◆ DIRECTIVE ◆
Locate every line in the records below that contains the string "badge", with uppercase and lowercase treated as different, and copy each such line.

◆ GIVEN DATA ◆
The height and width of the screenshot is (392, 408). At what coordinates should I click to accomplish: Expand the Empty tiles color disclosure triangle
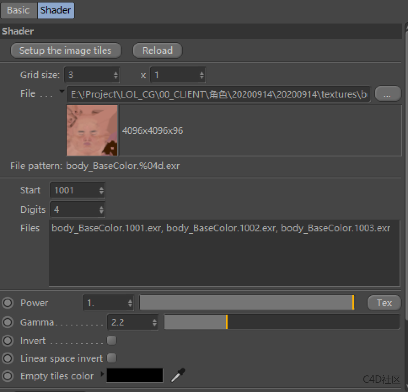[102, 374]
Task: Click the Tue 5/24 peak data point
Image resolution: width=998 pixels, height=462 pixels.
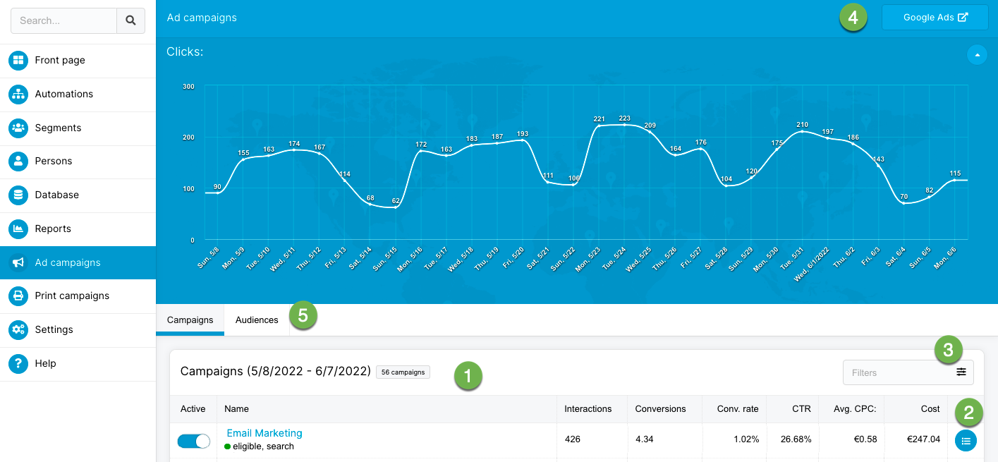Action: click(624, 125)
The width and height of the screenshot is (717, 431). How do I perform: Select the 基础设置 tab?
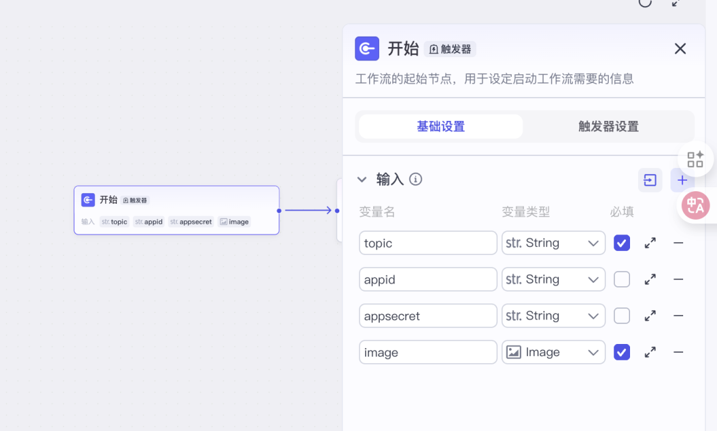(x=441, y=127)
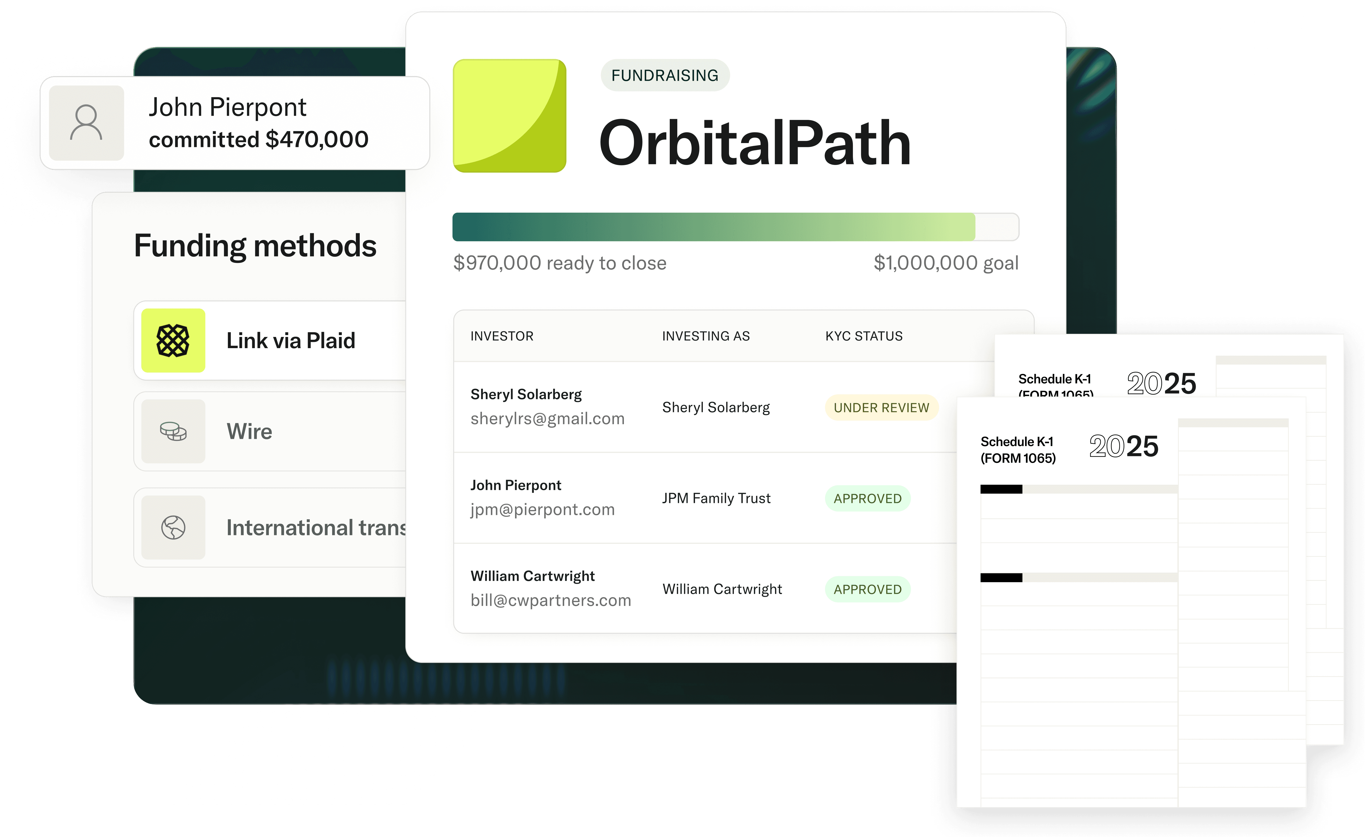Select Link via Plaid funding method
Screen dimensions: 1365x837
(x=290, y=340)
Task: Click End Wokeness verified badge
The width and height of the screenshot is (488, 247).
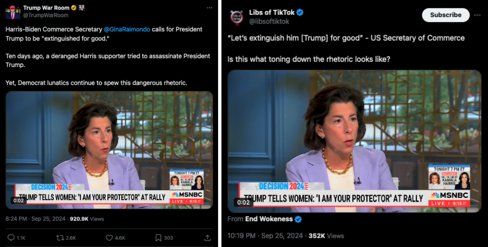Action: (x=298, y=219)
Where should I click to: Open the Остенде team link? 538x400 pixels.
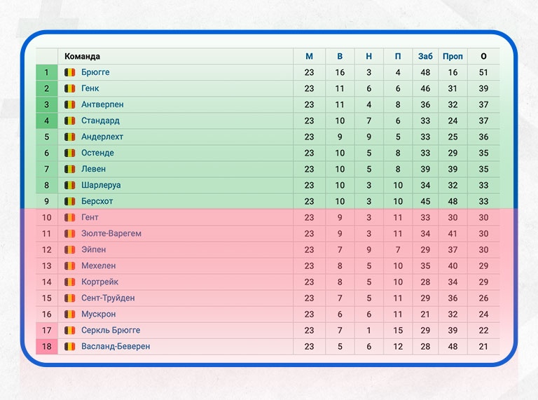[x=97, y=153]
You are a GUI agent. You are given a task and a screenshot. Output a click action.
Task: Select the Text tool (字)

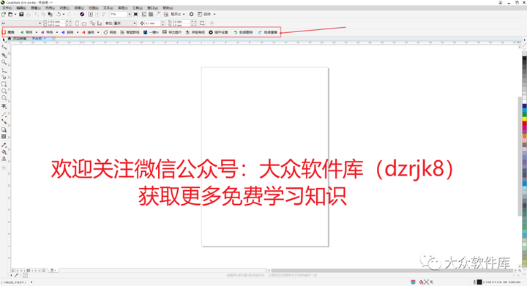4,106
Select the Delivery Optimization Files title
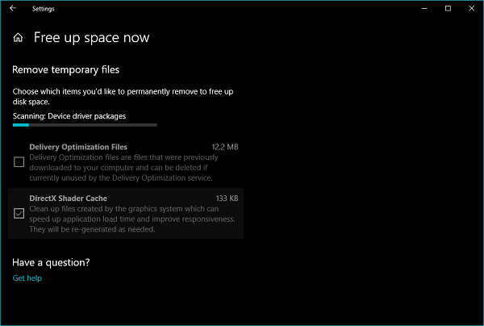484x326 pixels. pyautogui.click(x=78, y=147)

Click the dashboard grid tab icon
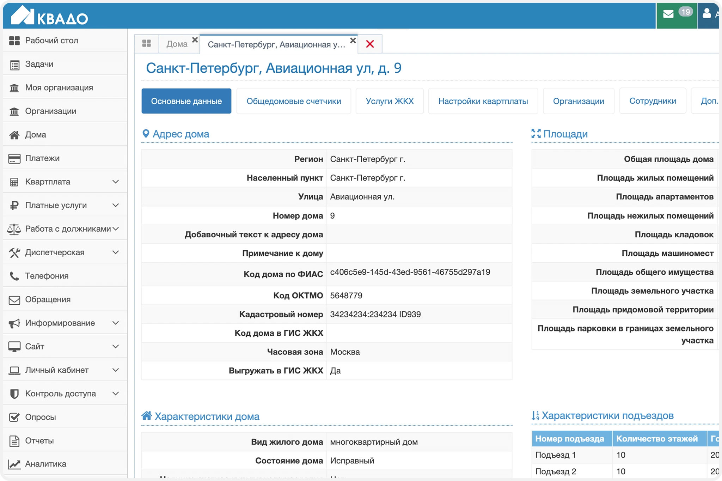pyautogui.click(x=147, y=44)
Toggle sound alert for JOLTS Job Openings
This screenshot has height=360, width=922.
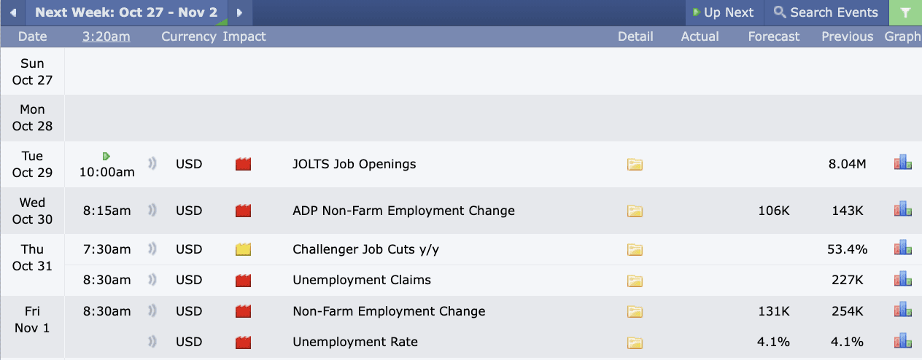coord(152,164)
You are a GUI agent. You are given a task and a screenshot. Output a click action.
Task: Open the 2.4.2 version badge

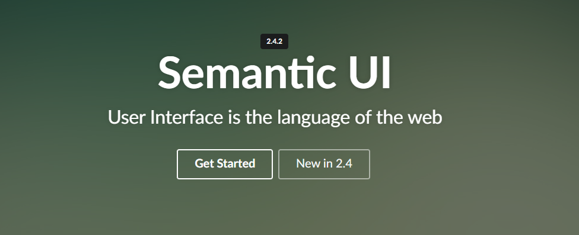click(274, 41)
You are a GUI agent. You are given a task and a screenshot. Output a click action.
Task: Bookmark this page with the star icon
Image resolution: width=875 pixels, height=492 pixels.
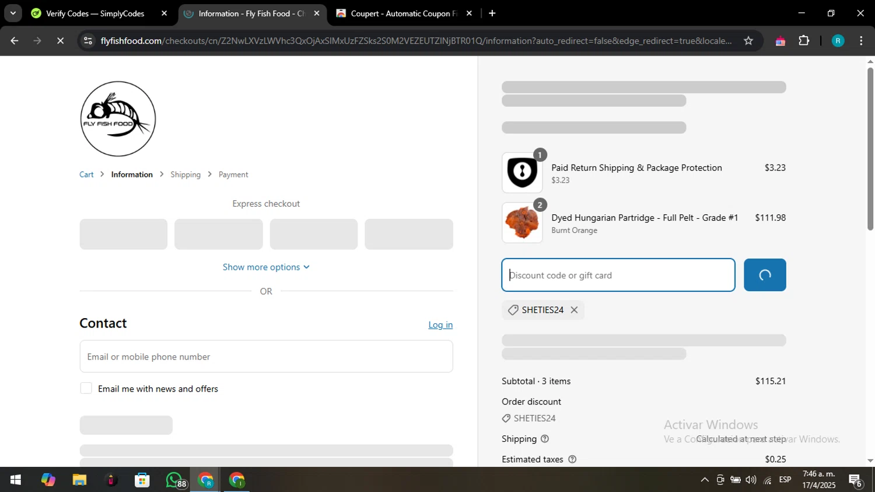click(x=748, y=41)
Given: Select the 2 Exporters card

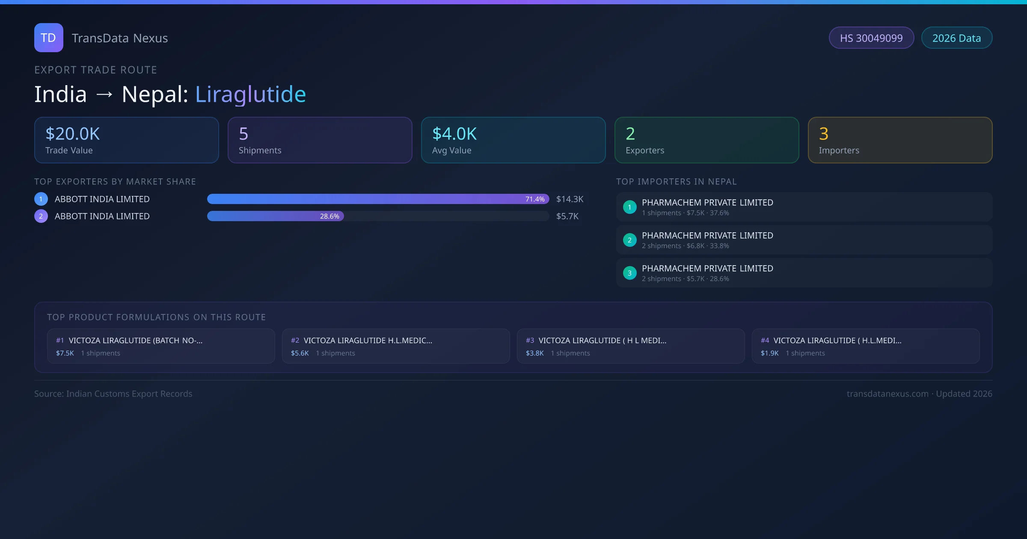Looking at the screenshot, I should (707, 140).
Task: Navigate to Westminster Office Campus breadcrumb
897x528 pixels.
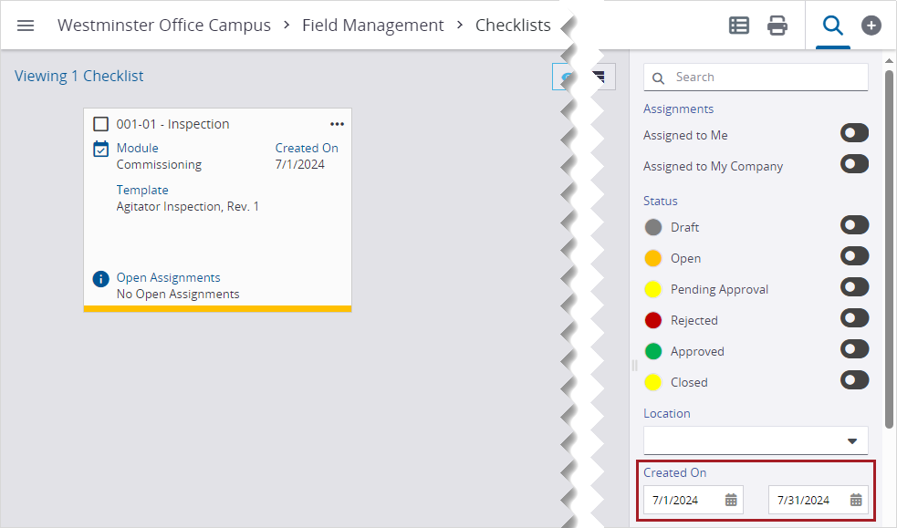Action: pos(164,26)
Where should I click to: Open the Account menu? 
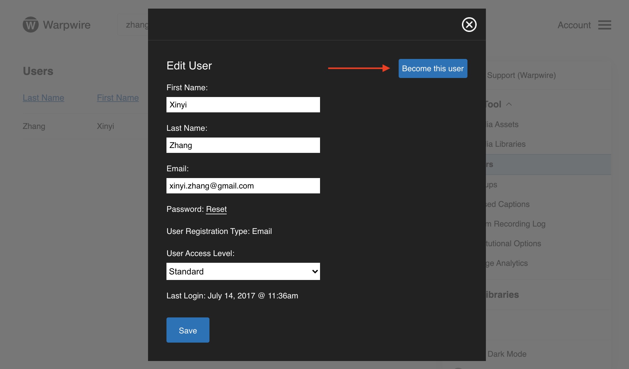(574, 25)
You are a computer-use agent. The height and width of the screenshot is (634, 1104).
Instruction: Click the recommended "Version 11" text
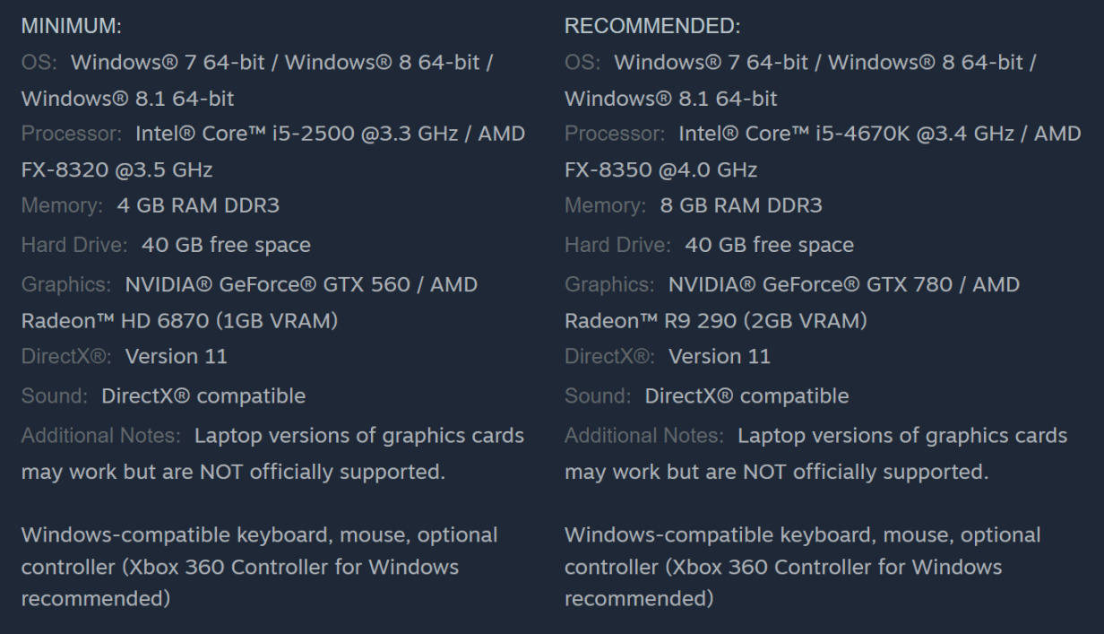pos(720,357)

◆ FINAL ANSWER ◆
Task: Click End Wokeness verified badge
Task: Open the 2.4.2 version badge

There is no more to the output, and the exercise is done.